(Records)
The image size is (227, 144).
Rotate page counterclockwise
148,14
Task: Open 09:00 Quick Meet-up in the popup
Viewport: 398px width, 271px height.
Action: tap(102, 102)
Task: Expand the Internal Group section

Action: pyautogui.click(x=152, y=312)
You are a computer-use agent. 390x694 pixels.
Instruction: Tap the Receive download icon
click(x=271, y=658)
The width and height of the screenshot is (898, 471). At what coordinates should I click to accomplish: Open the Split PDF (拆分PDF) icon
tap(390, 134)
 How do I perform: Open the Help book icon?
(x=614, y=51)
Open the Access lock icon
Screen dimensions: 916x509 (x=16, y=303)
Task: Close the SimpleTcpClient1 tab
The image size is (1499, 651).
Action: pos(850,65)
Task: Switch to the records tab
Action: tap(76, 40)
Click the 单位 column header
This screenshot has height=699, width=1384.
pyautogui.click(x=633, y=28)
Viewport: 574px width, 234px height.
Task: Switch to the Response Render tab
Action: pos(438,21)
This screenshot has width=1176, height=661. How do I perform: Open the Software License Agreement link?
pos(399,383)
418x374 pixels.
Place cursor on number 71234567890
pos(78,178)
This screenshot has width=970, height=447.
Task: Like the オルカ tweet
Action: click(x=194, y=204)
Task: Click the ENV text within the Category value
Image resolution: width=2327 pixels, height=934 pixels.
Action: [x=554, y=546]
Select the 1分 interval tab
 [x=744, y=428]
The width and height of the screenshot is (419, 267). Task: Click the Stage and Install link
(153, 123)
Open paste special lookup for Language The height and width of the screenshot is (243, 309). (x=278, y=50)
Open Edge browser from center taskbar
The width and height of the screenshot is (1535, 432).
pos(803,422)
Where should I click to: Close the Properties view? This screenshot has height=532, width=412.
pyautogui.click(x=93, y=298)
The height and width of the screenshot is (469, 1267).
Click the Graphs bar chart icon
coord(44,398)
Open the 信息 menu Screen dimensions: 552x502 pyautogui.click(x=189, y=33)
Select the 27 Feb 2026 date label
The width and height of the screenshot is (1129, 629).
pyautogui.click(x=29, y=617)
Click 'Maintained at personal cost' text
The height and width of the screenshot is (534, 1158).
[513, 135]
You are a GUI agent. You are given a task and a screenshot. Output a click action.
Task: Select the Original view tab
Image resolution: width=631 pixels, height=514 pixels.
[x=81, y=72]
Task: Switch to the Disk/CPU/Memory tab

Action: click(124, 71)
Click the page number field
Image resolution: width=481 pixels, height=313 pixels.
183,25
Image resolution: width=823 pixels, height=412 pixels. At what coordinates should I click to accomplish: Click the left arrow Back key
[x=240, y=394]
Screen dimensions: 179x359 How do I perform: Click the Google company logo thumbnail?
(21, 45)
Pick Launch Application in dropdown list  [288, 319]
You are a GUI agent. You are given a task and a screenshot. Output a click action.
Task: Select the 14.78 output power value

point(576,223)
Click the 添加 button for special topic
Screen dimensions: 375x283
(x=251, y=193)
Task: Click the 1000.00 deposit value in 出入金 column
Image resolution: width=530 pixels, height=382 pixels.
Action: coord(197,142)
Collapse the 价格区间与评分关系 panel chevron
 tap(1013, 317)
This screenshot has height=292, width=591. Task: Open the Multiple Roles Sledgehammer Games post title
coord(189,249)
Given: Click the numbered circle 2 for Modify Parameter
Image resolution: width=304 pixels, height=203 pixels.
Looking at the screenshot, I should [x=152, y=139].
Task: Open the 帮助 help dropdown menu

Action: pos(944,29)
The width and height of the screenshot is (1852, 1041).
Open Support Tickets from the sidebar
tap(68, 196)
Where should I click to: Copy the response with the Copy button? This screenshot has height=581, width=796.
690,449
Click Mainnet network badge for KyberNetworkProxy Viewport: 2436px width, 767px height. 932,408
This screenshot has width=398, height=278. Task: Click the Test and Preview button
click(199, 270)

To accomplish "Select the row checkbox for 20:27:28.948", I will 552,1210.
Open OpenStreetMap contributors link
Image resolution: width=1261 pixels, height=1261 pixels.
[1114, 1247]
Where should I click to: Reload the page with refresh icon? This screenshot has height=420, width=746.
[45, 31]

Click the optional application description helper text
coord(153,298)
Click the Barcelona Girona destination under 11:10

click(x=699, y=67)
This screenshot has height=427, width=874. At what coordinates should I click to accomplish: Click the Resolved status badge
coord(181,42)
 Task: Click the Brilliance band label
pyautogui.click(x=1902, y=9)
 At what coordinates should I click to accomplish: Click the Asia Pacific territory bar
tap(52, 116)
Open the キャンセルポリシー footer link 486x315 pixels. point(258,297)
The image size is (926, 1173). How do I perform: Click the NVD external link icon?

[Short exercise]
Print the lines of the data above exactly as they appear, from the line with "The height and width of the screenshot is (469, 1267)." up to and including the line with "coord(44,398)".

[Written solution]
The height and width of the screenshot is (469, 1267).
Click the Graphs bar chart icon
coord(44,398)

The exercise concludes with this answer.